* _What to work on_:
1 - List every frequency at which, according to the text on the NET's role, schools hold assemblies.
2 - In the text on the NET's role, reproduce the passage from "A school day" up to and including "the class register.".

* _Document_:
┄┄┄┄┄┄
The Role of the NET

What will a typical day be like?
A school day in Hong Kong typically starts at some time between 8 a.m. and 8.30 a.m. You will probably be expected to sign in on a staff list when you arrive at work. As a NET it is unlikely that you will be assigned a form or homeroom, although you may be asked to assist a homeroom teacher with his duties which will usually only entail substituting for him when he is unable to take the class register.

At most schools, assemblies only take place once per week or once per teaching cycle, but some schools hold them every day. A large proportion of these assemblies may be taken up by announcements. As some schools do not have a sufficiently large hall for all the students they either arrange assemblies in shifts or hold their assemblies out of doors.

Your school may use a six-day or seven-day cycle in order to accommodate minor subjects into the timetable and may change the sequence of cycle days from time to time in order to accommodate special events and activities, so it is wise to double-check which day of the cycle it is when you arrive at work.
┄┄┄┄┄┄
* _Data section_:

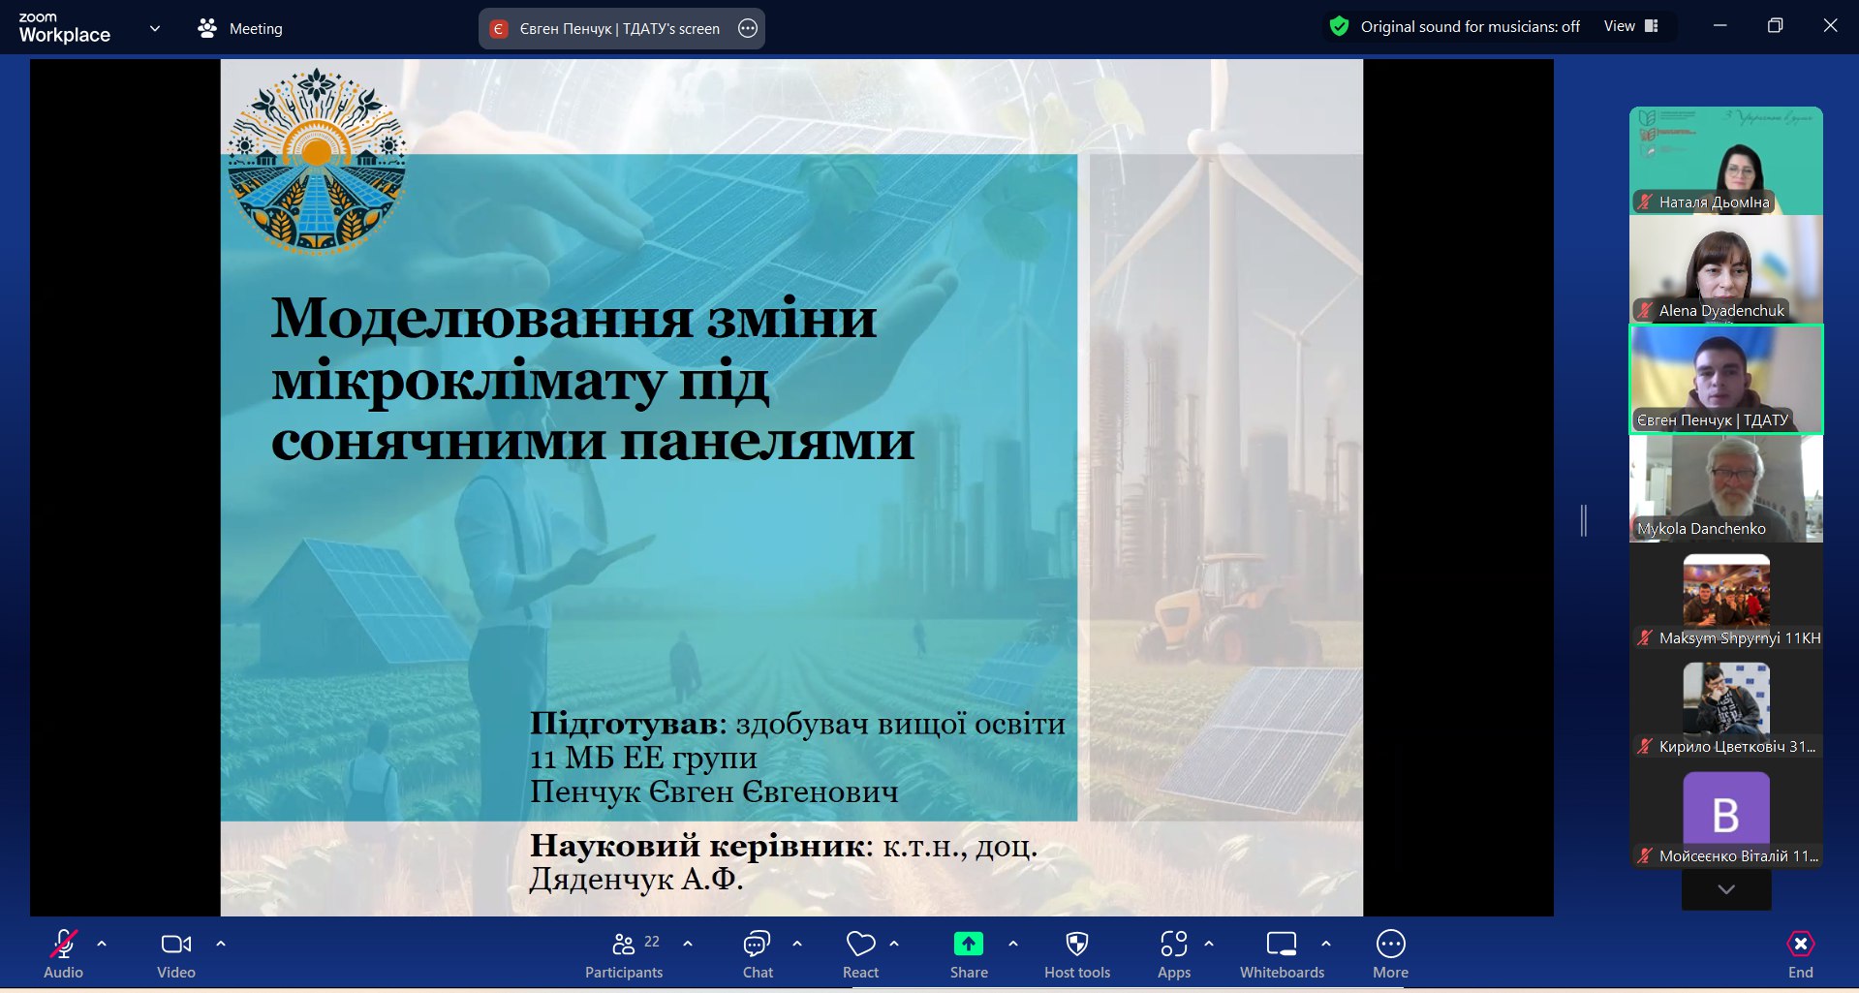
Task: Click the Meeting tab in title bar
Action: tap(240, 29)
┄┄┄┄┄┄
* _Answer list_:
1 -
- Once per week
- Once per teaching cycle
- Every day

2 -
A school day in Hong Kong typically starts at some time between 8 a.m. and 8.30 a.m. You will probably be expected to sign in on a staff list when you arrive at work. As a NET it is unlikely that you will be assigned a form or homeroom, although you may be asked to assist a homeroom teacher with his duties which will usually only entail substituting for him when he is unable to take the class register.